Class07 Answer:

Visualize model effectiveness,

Visualize model accuracy.

I started this lab by writing a script which reports data:


# rpt_predictions.r

# This script should read predictions.csv and report 
# -Long-Only Effectiveness
# -Model Effectiveness
# -Long-Only Accuracy
# -Model Accuracy

# Demo:
# R -f rpt_predictions.r

# I should read predictions.csv
predictions_df = read.csv('predictions.csv')

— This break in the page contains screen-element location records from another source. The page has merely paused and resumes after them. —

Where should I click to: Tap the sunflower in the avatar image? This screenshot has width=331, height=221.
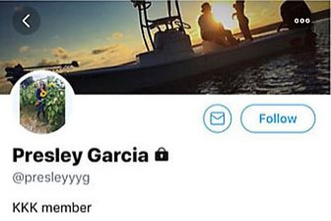(43, 94)
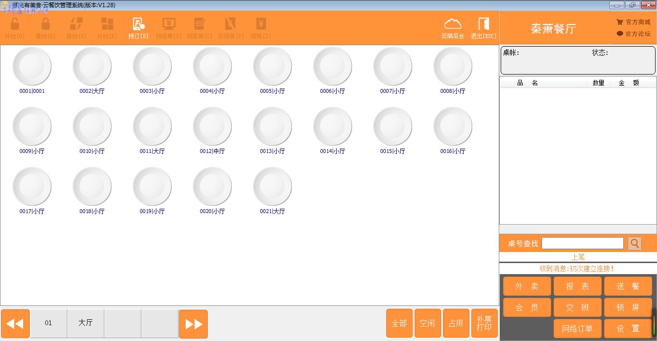This screenshot has height=341, width=657.
Task: Filter tables by 空闲 status
Action: pyautogui.click(x=428, y=323)
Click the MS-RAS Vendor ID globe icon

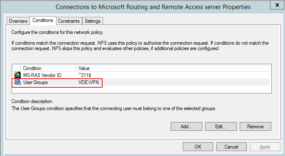(x=17, y=75)
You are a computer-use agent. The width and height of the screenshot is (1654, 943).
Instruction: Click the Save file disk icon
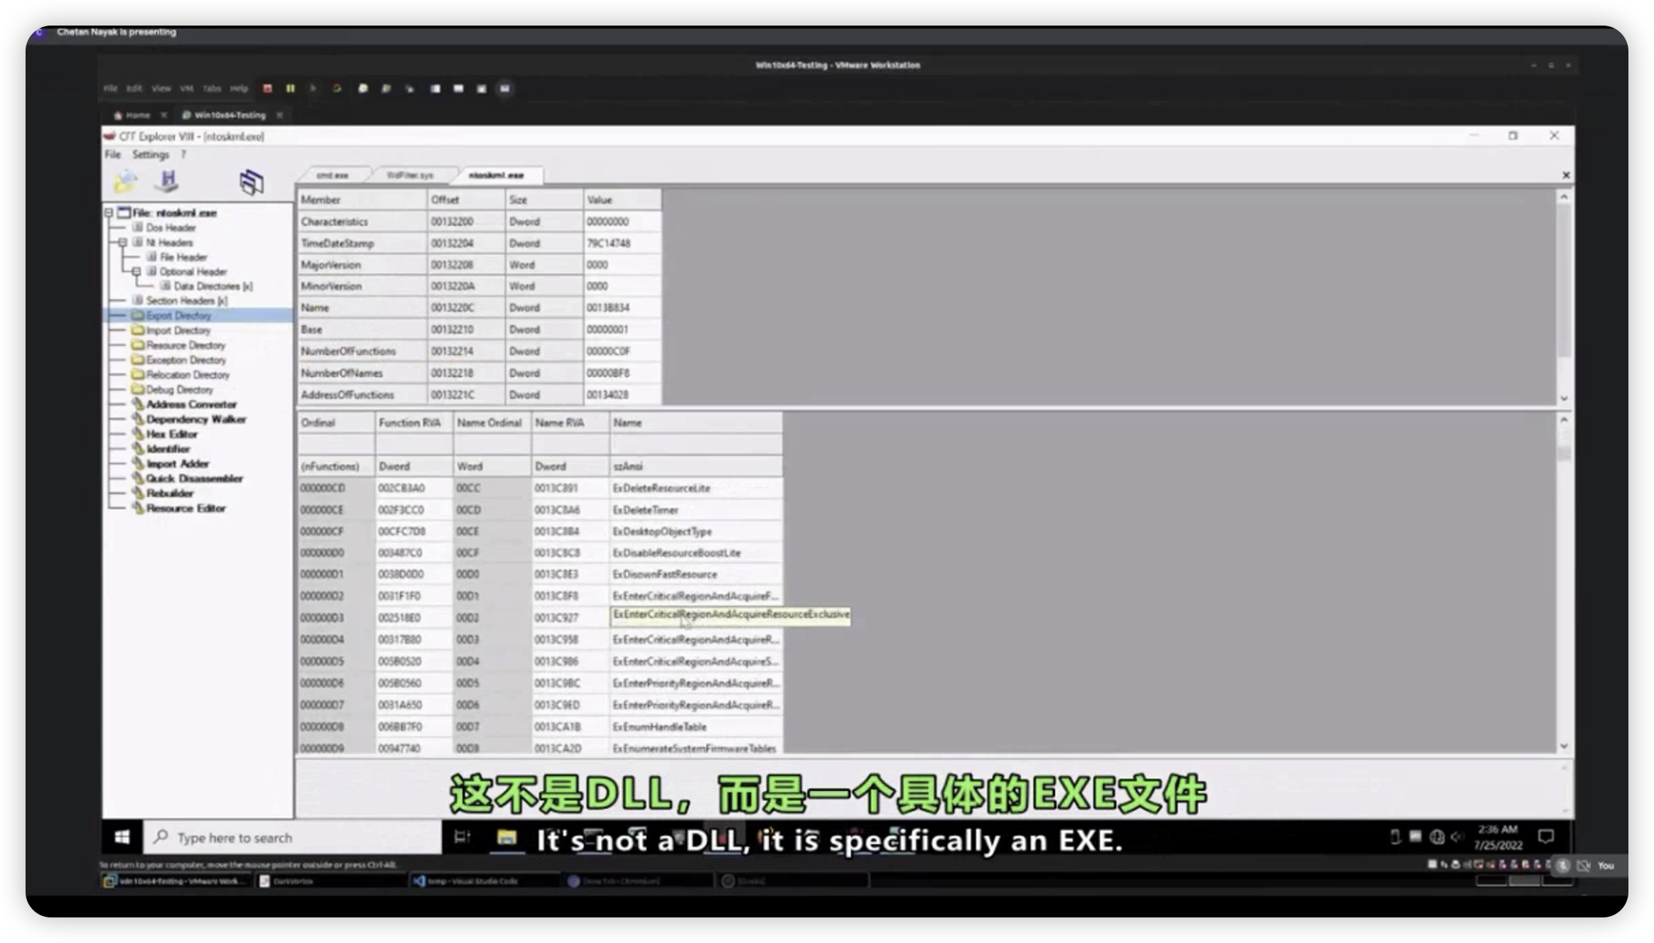tap(168, 181)
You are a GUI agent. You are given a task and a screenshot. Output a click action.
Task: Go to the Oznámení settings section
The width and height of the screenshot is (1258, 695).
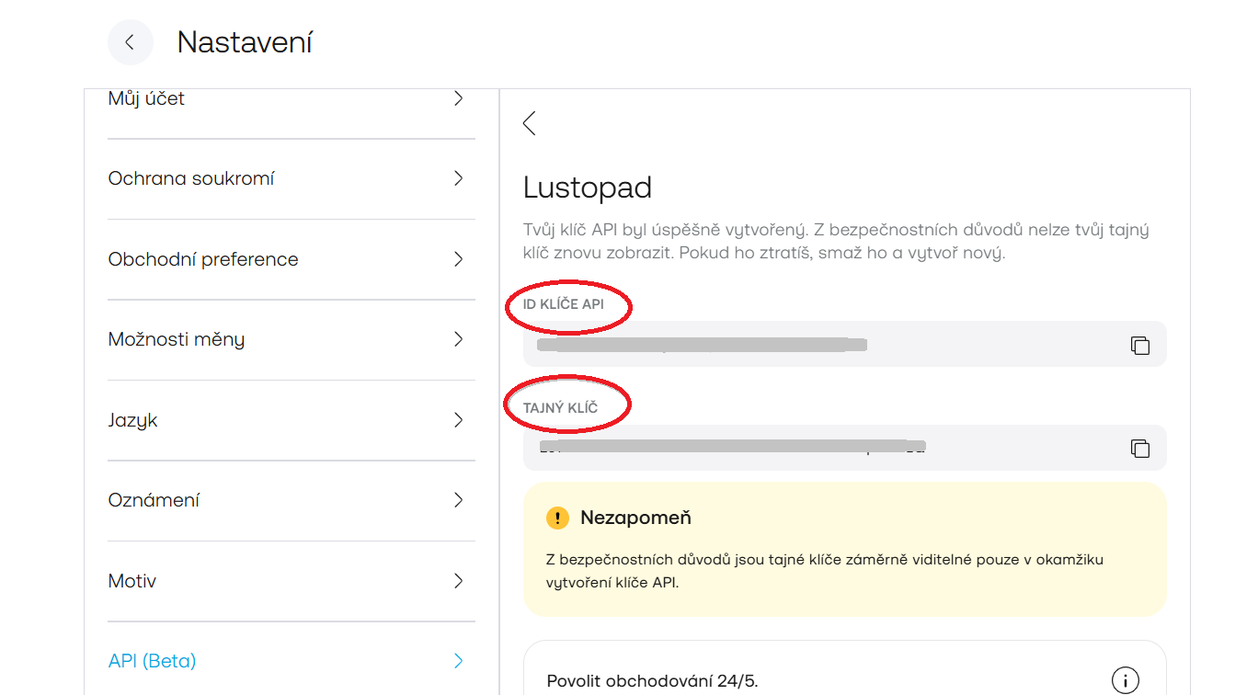[x=154, y=500]
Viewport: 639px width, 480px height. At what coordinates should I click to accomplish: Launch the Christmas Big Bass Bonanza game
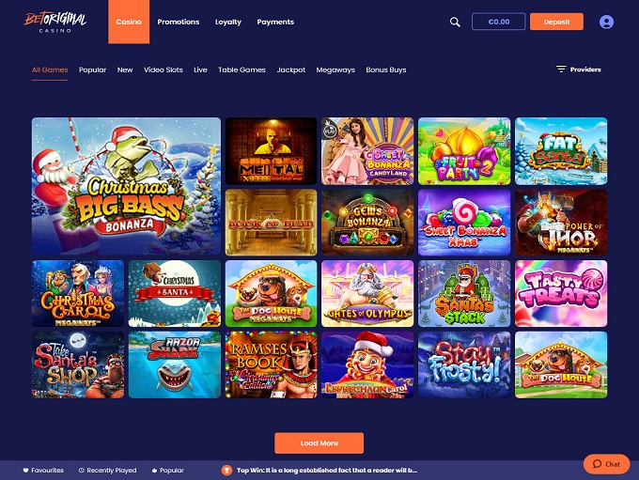pyautogui.click(x=126, y=186)
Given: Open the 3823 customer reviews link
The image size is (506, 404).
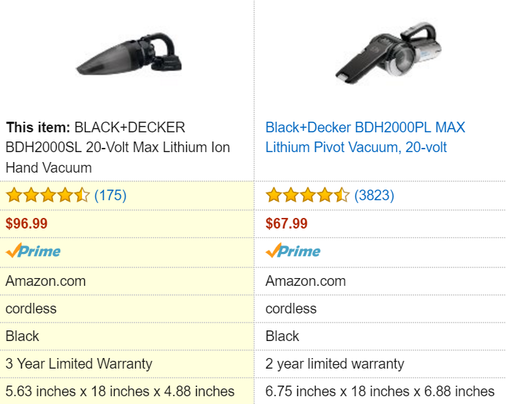Looking at the screenshot, I should point(374,195).
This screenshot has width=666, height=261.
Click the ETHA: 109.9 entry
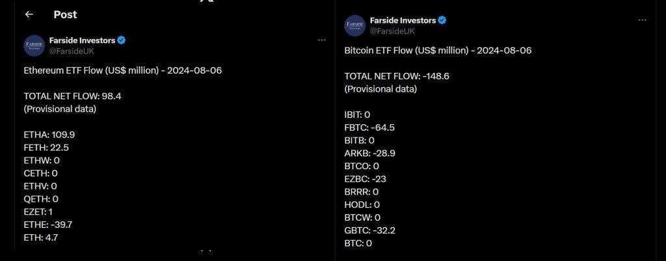click(x=49, y=135)
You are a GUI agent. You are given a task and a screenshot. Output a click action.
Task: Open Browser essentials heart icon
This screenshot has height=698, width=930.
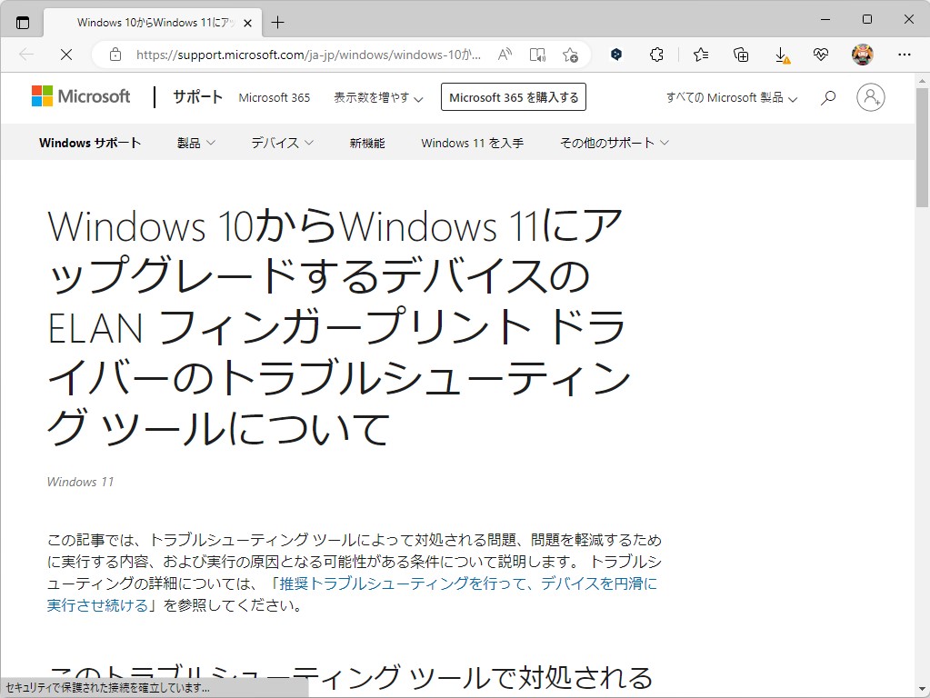tap(820, 55)
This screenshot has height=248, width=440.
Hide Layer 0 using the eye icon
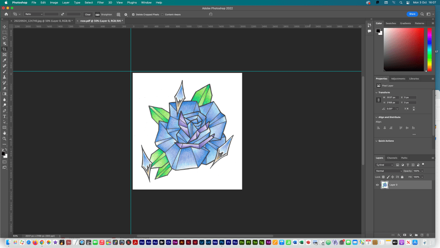377,185
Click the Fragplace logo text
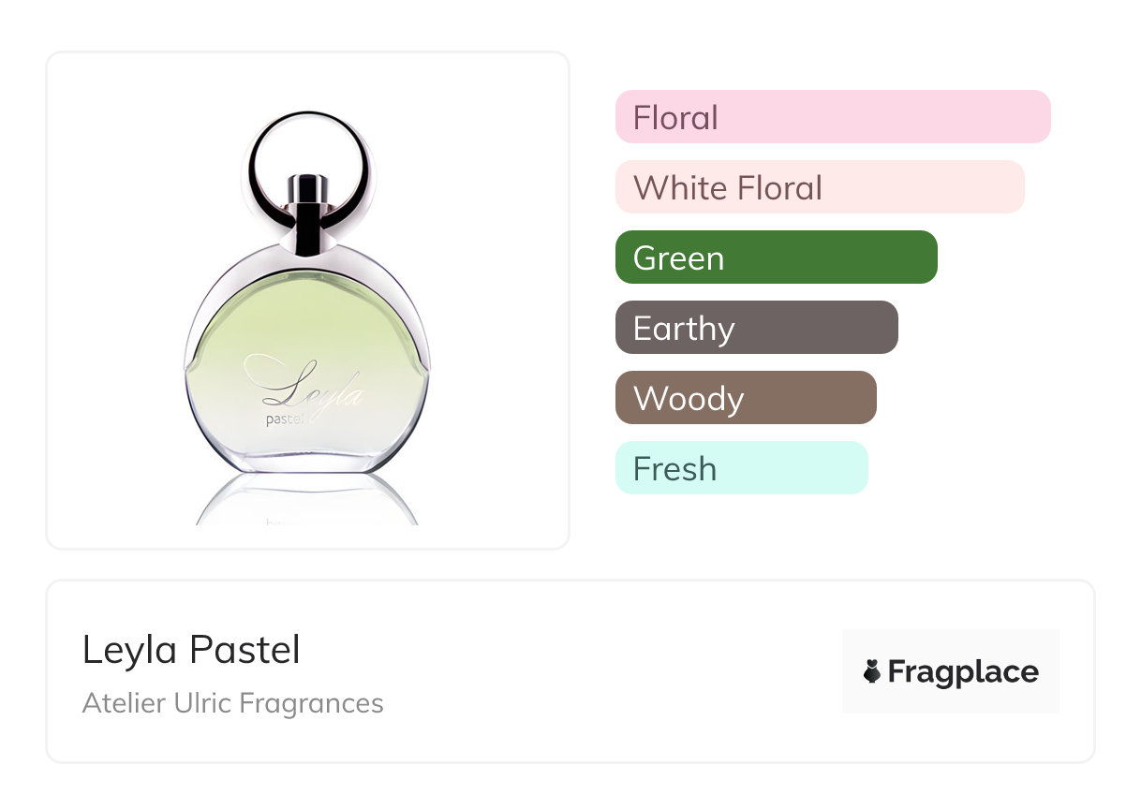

# I should report Long-Only Effectiveness:
long_only_eff_f = sum(predictions_df$pctlead)
print('long_only_eff:')
print(long_only_eff_f)

# I should calculate Model Effectiveness.
# Logic should be:
# If prediction has same sign as pctlead, that prediction is both effective and accurate:
predictions_df$effectiveness = sign(predictions_df$prediction) * predictions_df$pctlead

# I should report Model Effectiveness:
model_eff_f = sum(predictions_df$effectiveness)
print('model_eff:')
print(model_eff_f)

# I should calculate Long-Only Accuracy.
pctlead_up_v = sign(predictions_df$pctlead)
# I should count the 1 values
lo_count_up_i = sum(pctlead_up_v == 1)
# Accuracy should be count of up days divided by all days:
lo_accuracy_f = 100.0 * lo_count_up_i / length(predictions_df$pctlead)
print('Long-Only accuracy:')
print(lo_accuracy_f)

# I should calculate model Accuracy.
# If the signs match, that should be accurate:
predictions_df$accuracy = sign(predictions_df$prediction) * sign(predictions_df$pctlead)

# I should count the 1 values
tf_v = (predictions_df$accuracy == 1)
# I should use sum() to sum the 1 values which should be same as count of TRUE values.
true_count_i = sum(tf_v)
all_count_i  = length(predictions_df$accuracy)
accuracy_f   = 100.0 * true_count_i / all_count_i
print('model accuracy:')
print(accuracy_f)

'bye'

I ran the above script and saw this:


dan@h80:~/ml4/public/class07 $ R -f rpt_predictions.r

R version 3.2.3 (2015-12-10) -- "Wooden Christmas-Tree"
Copyright (C) 2015 The R Foundation for Statistical Computing
Platform: x86_64-pc-linux-gnu (64-bit)

R is free software and comes with ABSOLUTELY NO WARRANTY.
You are welcome to redistribute it under certain conditions.
Type 'license()' or 'licence()' for distribution details.

  Natural language support but running in an English locale

R is a collaborative project with many contributors.
Type 'contributors()' for more information and
'citation()' on how to cite R or R packages in publications.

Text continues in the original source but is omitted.